To be more specific, it turns out that this:



is not a clove of garlic. Those of you who, like me in my tender youth, have naively thought that the above thingie is a garlic clove are in for a rude awakening. In fact, it’s something called a “bulb”. When you open up a bulb you get about ten little slices, like pieces of an orange. Each of those little slices, like the thing below to the right, is a garlic clove:



Why is this important? Well, when a recipe calls for two cloves of garlic, and your parents are coming over, and you have prepared them a dinner into which you have actually incorporated two entire bulbs of garlic (around twenty cloves, by my reckoning), things are likely to go amiss.

Fortunately my friend Burke happened to come by some time before the arrival of my unsuspecting parents. Unlike me, Burke actually knows a thing or two about cooking. He had me sautée and sautée relentlessly, which didn’t exactly rescue the meal, but considerably reduced its near-lethal strength.

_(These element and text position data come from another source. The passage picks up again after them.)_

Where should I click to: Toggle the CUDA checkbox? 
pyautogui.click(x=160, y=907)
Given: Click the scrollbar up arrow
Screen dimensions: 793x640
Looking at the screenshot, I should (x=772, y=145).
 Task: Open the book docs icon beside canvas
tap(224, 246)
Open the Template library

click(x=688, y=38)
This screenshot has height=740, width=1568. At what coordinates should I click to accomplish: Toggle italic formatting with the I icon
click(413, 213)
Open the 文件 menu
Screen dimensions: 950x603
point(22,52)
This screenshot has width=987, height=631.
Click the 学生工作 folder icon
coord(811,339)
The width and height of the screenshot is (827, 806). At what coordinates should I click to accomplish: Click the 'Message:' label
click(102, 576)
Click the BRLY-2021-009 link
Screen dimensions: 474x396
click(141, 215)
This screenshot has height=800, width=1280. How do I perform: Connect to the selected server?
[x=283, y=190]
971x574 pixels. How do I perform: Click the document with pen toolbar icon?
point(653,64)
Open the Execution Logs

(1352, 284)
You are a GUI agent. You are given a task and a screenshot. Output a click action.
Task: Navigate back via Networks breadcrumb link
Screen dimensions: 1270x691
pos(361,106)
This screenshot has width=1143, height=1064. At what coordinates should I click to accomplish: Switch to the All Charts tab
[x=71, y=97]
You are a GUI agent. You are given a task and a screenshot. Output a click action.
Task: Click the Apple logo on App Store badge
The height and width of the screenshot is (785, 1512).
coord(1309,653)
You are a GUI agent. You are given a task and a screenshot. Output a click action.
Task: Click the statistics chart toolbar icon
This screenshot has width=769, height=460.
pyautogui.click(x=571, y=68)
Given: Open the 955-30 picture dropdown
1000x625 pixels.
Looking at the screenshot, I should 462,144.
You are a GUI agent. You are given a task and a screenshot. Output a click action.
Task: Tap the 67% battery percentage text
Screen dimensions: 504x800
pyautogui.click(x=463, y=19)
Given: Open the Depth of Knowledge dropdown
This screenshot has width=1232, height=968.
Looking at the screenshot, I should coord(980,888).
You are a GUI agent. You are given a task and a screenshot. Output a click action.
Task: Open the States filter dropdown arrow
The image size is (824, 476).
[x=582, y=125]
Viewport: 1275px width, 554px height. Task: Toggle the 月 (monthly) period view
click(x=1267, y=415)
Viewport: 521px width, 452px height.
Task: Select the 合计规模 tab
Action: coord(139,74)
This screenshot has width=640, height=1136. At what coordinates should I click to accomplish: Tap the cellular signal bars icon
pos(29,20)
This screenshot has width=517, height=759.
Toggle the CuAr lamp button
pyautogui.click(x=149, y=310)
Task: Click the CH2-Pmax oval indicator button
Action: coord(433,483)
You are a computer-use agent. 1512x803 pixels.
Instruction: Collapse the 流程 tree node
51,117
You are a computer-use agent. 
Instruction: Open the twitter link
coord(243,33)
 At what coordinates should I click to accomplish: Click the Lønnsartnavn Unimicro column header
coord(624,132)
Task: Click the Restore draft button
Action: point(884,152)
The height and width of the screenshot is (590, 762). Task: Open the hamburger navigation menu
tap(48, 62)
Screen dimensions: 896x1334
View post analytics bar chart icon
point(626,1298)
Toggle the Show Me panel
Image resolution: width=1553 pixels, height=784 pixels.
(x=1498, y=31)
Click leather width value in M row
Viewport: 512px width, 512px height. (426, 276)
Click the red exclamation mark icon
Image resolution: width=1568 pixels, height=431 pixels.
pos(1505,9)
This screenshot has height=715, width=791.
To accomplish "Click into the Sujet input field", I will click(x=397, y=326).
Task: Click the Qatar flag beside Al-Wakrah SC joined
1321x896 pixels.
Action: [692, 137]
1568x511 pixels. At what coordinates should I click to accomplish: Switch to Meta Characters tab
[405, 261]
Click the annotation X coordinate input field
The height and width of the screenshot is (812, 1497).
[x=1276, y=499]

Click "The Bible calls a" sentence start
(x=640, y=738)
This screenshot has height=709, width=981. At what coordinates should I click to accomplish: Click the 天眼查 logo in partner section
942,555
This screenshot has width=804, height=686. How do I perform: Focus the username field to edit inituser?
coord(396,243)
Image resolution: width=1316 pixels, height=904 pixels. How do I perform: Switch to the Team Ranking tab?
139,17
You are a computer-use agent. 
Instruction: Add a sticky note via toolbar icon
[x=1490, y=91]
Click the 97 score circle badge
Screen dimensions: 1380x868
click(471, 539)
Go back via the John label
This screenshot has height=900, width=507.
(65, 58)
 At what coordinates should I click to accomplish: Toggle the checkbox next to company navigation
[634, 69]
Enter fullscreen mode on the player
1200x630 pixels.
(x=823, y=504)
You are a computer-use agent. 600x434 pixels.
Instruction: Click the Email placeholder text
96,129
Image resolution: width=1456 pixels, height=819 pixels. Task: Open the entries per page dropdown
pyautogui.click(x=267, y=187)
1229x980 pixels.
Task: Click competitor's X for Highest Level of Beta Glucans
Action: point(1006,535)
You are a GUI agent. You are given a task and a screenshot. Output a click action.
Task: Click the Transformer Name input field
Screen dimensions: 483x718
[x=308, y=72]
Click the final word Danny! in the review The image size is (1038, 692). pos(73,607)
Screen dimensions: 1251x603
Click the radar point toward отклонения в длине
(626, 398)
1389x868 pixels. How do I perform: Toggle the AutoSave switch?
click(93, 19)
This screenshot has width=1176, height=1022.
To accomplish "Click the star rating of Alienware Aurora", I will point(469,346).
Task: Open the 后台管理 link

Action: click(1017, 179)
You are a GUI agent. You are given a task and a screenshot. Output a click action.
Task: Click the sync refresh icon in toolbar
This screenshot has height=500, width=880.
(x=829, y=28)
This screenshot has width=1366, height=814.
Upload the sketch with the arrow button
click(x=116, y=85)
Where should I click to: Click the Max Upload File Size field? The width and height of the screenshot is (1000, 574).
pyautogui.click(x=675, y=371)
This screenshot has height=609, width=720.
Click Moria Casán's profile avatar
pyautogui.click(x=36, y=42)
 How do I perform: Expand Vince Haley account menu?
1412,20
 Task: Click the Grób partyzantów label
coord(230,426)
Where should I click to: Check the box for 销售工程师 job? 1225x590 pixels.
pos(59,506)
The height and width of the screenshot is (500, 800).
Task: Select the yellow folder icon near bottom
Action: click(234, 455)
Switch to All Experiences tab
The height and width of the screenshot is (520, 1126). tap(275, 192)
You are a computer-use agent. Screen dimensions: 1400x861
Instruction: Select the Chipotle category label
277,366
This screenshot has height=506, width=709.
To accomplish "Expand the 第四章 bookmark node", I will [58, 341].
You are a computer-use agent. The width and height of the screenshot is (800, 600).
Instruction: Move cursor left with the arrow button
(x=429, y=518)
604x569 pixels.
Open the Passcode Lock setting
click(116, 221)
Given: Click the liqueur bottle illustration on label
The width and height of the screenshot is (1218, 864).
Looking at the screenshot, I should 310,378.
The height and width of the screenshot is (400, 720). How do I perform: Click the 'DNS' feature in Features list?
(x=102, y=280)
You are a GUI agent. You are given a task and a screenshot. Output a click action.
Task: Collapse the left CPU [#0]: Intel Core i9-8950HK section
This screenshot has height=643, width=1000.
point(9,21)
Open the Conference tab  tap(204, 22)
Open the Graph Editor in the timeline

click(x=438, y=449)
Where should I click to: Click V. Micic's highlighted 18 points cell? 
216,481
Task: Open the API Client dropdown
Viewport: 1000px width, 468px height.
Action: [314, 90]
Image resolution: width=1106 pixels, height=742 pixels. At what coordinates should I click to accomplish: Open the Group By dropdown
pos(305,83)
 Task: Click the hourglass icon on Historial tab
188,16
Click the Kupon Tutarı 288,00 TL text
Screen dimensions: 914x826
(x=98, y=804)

Needless to say, the entire apartment – and probably all who ate there that evening – reeked of garlic for the next week. My mom and dad were very gracious about it, and they gave an excellent impression of enjoying the meal. It’s amazing what some parents will do out of love for their children.

But there may be a silver lining to this episode: You have probably heard that vampires hate garlic. And I can say definitively that from that day to this, I have never – not even once – been attacked by a vampire. I suspect that my good fortune in this area has been entirely due to the lingering effects of that meal.

5 thoughts on “Washington and garlic”

  1. LOL .. this is such a common mistake, even for French people who put garlic everywhere 😉 I hate garlic by the way, so it’s true for sure that is keeps vampires away 😉 (but I’m the nice kind 😉 lol)

  2. First time baking bread, the recipe I followed called for two lbs of butter. The ‘l’ in pounds wasn’t crossed as was intended so two tbs increased by a factor of 32. The resulting brick was, of course, inedible.

  3. Garlic really does keep the vampires away, and that is mosquito’s, and other vermin. Take a head (bulb or so) of garlic, strip it down, run through a food processor with a few teaspoons of water to get all the garlic water from it. Now strain the juice into a small bowl through terry type cloth. When you have three table spoons, let me know……….

    You add 1-3 table spoons to each gallon of your sprayer, so a 2 gallon sprayer needs 2-6 table spoons. Fill it up with water & shake. Spray anywhere the vampires have gathered, usually around your back patio or any bright light. The smell leaves in a few days, but the vampire smells thousands of times better than you, and he will be repelled for a month from any area you spray.

    If you have standing water, add a few tablespoons of cooking oil to each gallon and spray the water. Gutters with leaves & old tires are two favorite spots to spawn and rise from the dead, so wish you luck, and add this to your wooden stakes and silver bullets. 🙂

  4. Thanks Mike for that very good and practical advice.